Last updated: Dec 22, 2022

| 2 min read

In addition to reading this guide, we recommend you run the Elasticsearch Health Check-Up. It will detect issues and improve your Elasticsearch performance by analyzing your shard sizes, threadpools, memory, snapshots, disk watermarks and more.

The Elasticsearch Check-Up is free and requires no installation.

Aside from reading about Elasticsearch shard allocation and learning how to resolve unbalanced shards, we recommend you run the Elasticsearch Health Check-Up. It will detect issues and improve your Elasticsearch performance by analyzing your shard sizes, threadpools, memory, snapshots, disk watermarks and more.

The Elasticsearch Check-Up is free and requires no installation.

You can also run the free Cost Insight tool to optimize your Elasticsearch/OpenSearch resource provisioning & utilization and reduce your hardware costs.

Overview

Elasticsearch will usually balance the index shards evenly across all active data nodes in the cluster. This is generally a process which happens automatically without any specific user intervention. If this is not happening, it is usually because there are certain settings on the cluster which are preventing shard balancing from occurring as expected. In an extreme case, these settings may result in NO shards being allocated to an individual node.

There are two basic processes which govern how shards are distributed among the Elasticsearch nodes:

  1. Shard allocation, which is an algorithm by which Elasticsearch decides which unallocated shards should go on which nodes, 
  2. Shard rebalancing, which is the process of moving a shard from one node to another.

Shard allocation explained

The shard allocation API is very useful for debugging unbalanced nodes, or when your cluster is yellow or red and you don’t understand why. You can choose any index which you would expect might rebalance to the node in question. The API will explain reasons why the shard is not allocated, or if it is allocated, it will explain the reasons why it is not rebalanced to another node.

GET /_cluster/allocation/explain
{
  "index": "my-index",
  "shard": 0,
  "primary": true
}

At the most basic level, Elasticsearch will apply the following rules:

Shards should be shared out to achieve a similar number of shards on each node.

Replicas will never be allocated on the same node as a primary node.  

Beyond that, there are further considerations in the algorithm by which Elasticsearch will try to spread the shards of a given index across as many different data nodes as it can. Furthermore, there are a number of user defined settings which can also govern shard allocation and rebalancing which we address below. These settings are often the reason why shards are not being allocated / re-balanced as expected.
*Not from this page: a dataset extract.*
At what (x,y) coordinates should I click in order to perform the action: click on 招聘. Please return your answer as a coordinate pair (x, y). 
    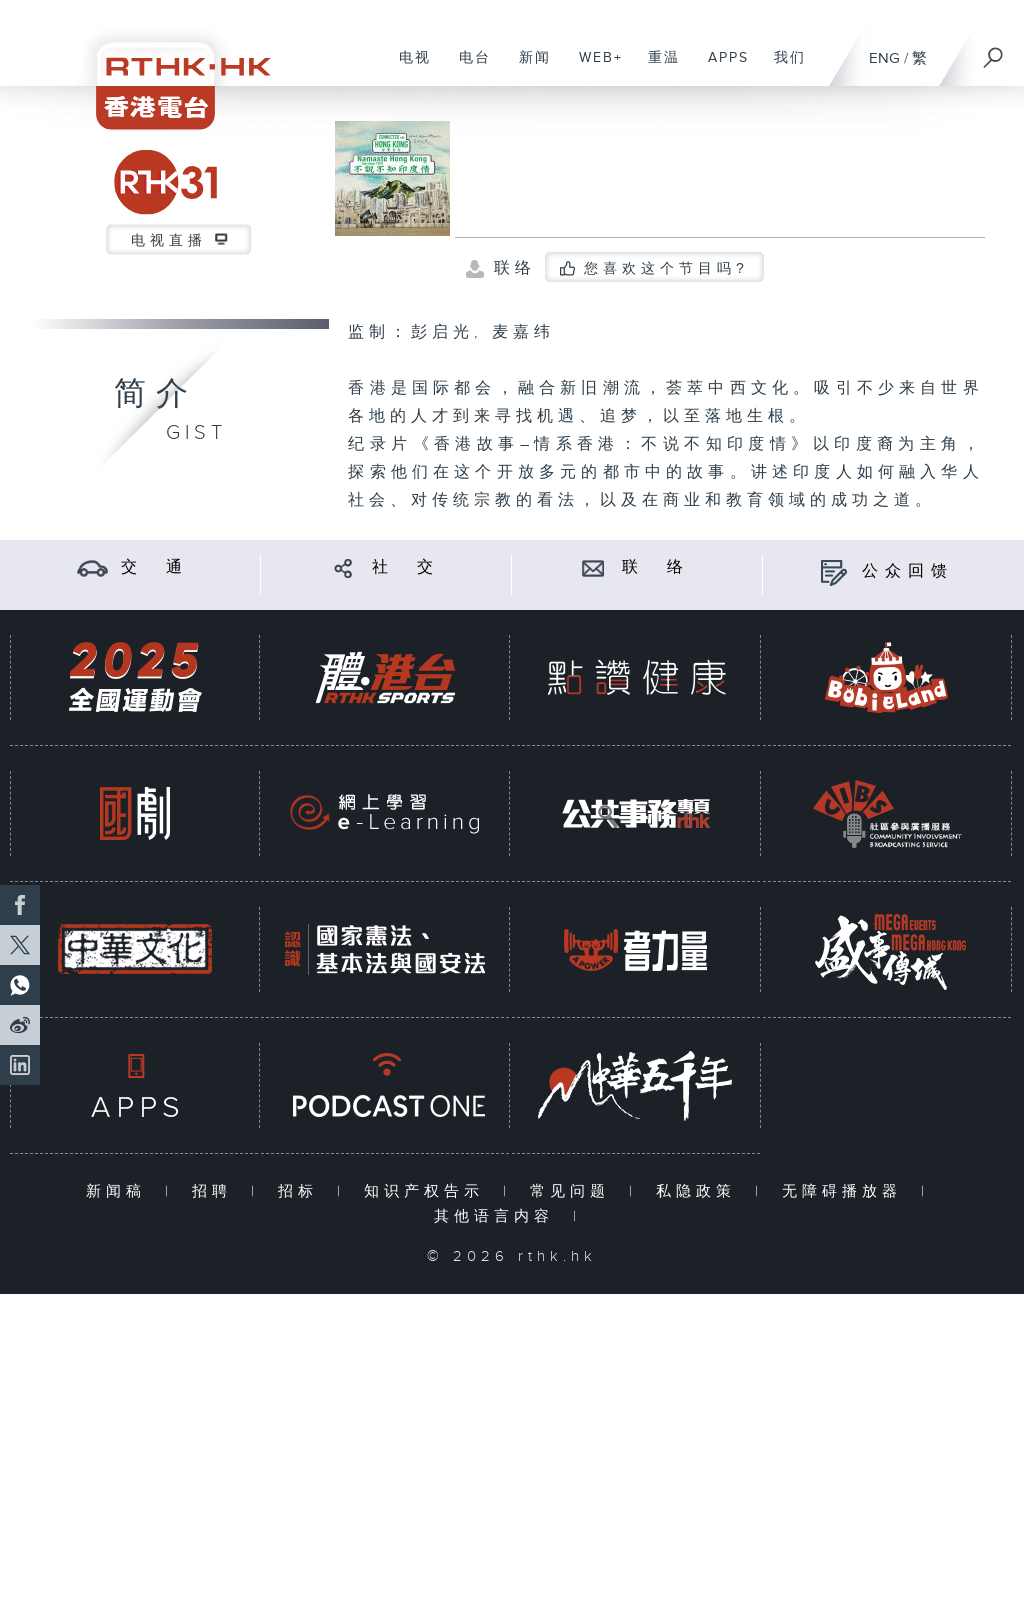
    Looking at the image, I should click on (216, 1191).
How to resolve unbalanced shards

Check to see if any rebalancing is taking place:

GET /_cat/health?v&ts=false

If so, then it is probably best to do nothing, and simply wait for Elasticsearch to rebalance the shards across the cluster as it sees fit.

Check the cluster settings to see if there are any settings which are preventing rebalancing from taking place:

GET _cluster/settings

In particular look for settings such as the following:

cluster.routing.rebalance.enable 

This setting should usually be true, as it is set by default:

PUT /_cluster/settings
{
  "persistent" : {
	"cluster.routing.rebalance.enable" : true
  }
}

cluster.routing.allocation.allow_rebalance 

This setting should usually be true:

PUT /_cluster/settings
{
  "persistent" : {
	"cluster.routing.allocation.allow_rebalance" : true
  }
}

cluster.routing.allocation.awareness.attributes: zone

If there are some attributes set, then these could be preventing shards from being allocated to the node. If this is the case, then rather than deleting this setting, you should check that the attribute in question has indeed been set properly on the node – you would expect to find this in elasticsearch.yml. 

cluster.routing.allocation.include/exclude/require

Any of these settings could affect shard allocation.  

If you have these settings then your cluster will eventually end up with NO shards on the node in question. These settings are usually used because the intention is to decommission a particular node. If this is the case, then once no shards are left on the node, you should decommission the node as soon as possible.

If this setting has been left on your cluster by mistake, you can set the unwanted setting to NULL to remove the unwanted setting and restore the default.

PUT /_cluster/settings
{
  "persistent" : {
	"cluster.routing.allocation.include._ip" : null
  }
}

(Replace the setting with whatever setting you want to remove.)